▶ WORK INSTRUCTION: Looking through the listing below, state how many lines have the word "Laptop" in them. Only the number should be given.
++++++++++++++++++++
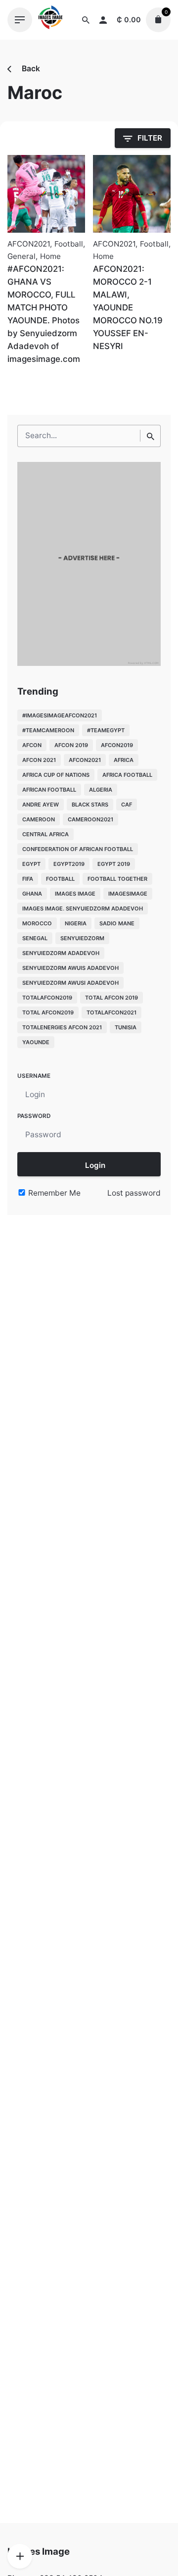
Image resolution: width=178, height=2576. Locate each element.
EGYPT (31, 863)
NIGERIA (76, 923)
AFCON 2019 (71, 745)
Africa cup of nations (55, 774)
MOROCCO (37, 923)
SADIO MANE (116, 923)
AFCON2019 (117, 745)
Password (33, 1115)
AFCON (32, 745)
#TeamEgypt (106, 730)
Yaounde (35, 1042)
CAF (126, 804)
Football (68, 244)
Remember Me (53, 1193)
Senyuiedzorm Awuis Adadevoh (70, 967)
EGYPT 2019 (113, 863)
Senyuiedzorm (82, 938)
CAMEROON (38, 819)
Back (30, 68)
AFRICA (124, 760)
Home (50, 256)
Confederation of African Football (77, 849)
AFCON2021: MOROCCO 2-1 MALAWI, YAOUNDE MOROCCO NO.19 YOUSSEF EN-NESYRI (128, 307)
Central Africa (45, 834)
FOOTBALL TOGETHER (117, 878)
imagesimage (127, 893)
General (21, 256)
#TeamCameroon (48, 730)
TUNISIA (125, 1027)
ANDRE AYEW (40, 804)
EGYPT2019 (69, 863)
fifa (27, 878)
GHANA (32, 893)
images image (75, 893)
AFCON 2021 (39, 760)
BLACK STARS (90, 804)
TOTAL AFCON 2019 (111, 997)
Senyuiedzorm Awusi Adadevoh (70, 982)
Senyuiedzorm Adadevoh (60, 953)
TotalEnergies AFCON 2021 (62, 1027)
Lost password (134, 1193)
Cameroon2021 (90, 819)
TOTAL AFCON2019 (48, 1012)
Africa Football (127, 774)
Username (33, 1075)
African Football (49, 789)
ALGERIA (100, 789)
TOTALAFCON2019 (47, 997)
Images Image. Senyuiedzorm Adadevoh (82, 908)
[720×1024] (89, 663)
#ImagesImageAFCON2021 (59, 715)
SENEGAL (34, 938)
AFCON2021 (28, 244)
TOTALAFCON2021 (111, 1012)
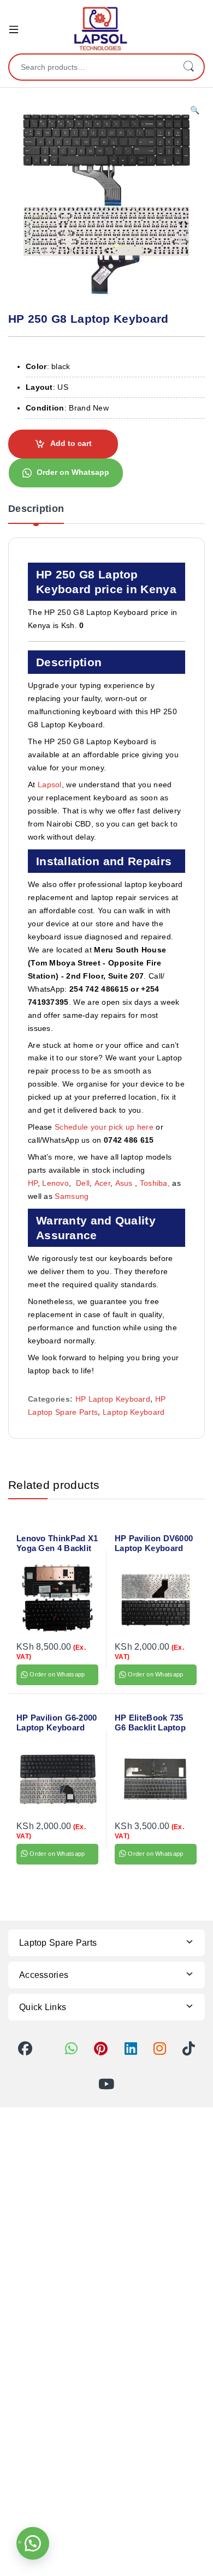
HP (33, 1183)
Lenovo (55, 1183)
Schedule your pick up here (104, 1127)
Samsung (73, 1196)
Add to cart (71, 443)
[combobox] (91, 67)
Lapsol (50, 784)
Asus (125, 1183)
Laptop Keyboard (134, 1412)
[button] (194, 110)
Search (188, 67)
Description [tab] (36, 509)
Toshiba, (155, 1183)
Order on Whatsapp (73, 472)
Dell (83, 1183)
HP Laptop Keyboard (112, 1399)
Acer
++++++++++++++++++++
▶ RESULT OF THIS TASK: 2